Canadian soybean export pace has remained relatively strong overall this crop year, although movement typically begins slowing seasonally at this point in the year. Manitoba remains the primary focus for Canadian soybean pricing and export movement as the province continues dominating Canadian soybean production.
Markets shifting to US production season.

Corn Manitoba cash corn values generally around the $5.75 range for both nearby and new crop opportunities. Fall delivery bids continue carrying a slight premium which suggests the market remains relatively comfortable with current stock levels and is not aggressively chasing nearby supplies at this point.
Feed grain supplies across Manitoba remain more abundant overall compared to recent years with stronger corn production helping keep feed markets relatively well supplied. Domestic demand remains steady, however the market is not currently facing any major supply concerns locally.

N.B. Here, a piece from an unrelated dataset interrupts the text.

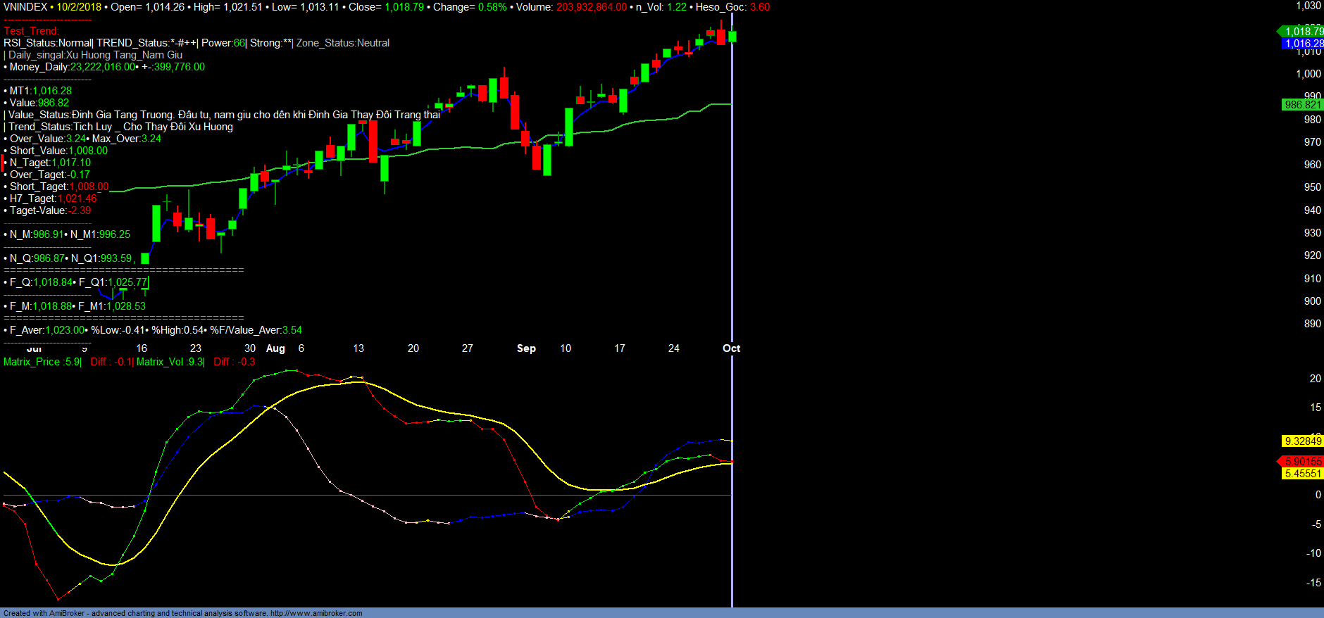Select the red 5.90155 indicator label
Image resolution: width=1324 pixels, height=618 pixels.
coord(1303,462)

Globally though, corn balance sheets remain tighter than they were just a few years ago. The USDA May report projected global corn ending stocks below 280 million tonnes compared to roughly 314 million tonnes seen only a few seasons back. Despite that, market direction moving forward will remain heavily dependent on the upcoming U.S. corn crop and summer weather conditions across the Corn Belt.
U.S. planting progress overall has advanced well so far with no major production threats developing yet. As planting wraps up, markets will increasingly shift focus toward weather, crop ratings and yield potential through June and July.